Aku menahan gerah di depan pagar. Sudah pukul 13:24, Ummi menyuruhku menunggu teman-temanku dan para ibunya yang akan datang ke rumahku di depan pagar.

            “Panas, Kak?” Faqih yang baru pulang dari kedai dekat rumah menyapaku, nyengir.

            Aku hanya menimpalinya dengan mendengus malas.

            Siang hari, cuaca terik. Angin bertiup panas. Kertas di tanganku yang mengipas-ngipas tidak membantu banyak. Benar-benar panas, kota Pekanbaru terasa gersang kayak padang pasir.

            “KAK!!!!MASUK YOOOOOKKK!!! MAIN DI DALEEEEMM!!!” Fathimah berteriak keras-keras, lantang. Aku yang sudah berayun-ayun di ayunan hanya membalas, “Mainlah sorang-sorang..”

            Merasa gagal, Faqih pula yang mengganggu.

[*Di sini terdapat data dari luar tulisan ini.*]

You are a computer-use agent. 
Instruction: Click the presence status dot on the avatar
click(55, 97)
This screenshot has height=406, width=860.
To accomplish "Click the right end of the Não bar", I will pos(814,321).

            “KAAAAAAKKKKK!!!! MAAAIIIINNN YOOOOOKKK!!!” Dasar tidak mengerti, Faqih berteriak semakin kencang, semakin kalap, semakin lantang, semakin keras…. Dan akhirnya…

            “Faqiiihhh!!!! Jangaaan teriaaak-teriaaak!!! Adiiik Faizaaa lagiii tiduuuuurrr!!!!” Andung dan Ummi berseru padanya.

            Faqih menggaruk kepala sambil memonyongkan bibir, melengos pergi. Aku hanya tertawa ringan melihatnya.

            Kak Aya, macuk yok,” Fairuz menggemaskan membujukku.

            Aku tersenyum, mengikuti gerak tangannya yang menuntunku. Ternyata dia membawaku ke ruang tamu, kemudian dia berdiri di atas kursi, memanjat, mengambil sebuah buku di rak putih berbentuk tulang daun.

            Buku itu disodorkannya padaku.

            Kak bacain mammad papatih, Kak!” pintanya. Yang artinya : Kak bacain kisah Muhammad Al-Fatih, Kak!

            “Oke,” Aku tersenyum, memangkunya, kemudian membacakan komik berilustrasi keren itu. Aku merubah suara asliku seperti suara pengisi suara di account You Tube IGTV.

            Ciaaak! Ada yang sok-sok mirip pelakon suara di IGTV!!!” Faqih menggoda.

            Aku mengabaikannya, terus membaca. Fairuz mendengarkan dengan senang. Seru sekali membaca komik itu dengan suara itu.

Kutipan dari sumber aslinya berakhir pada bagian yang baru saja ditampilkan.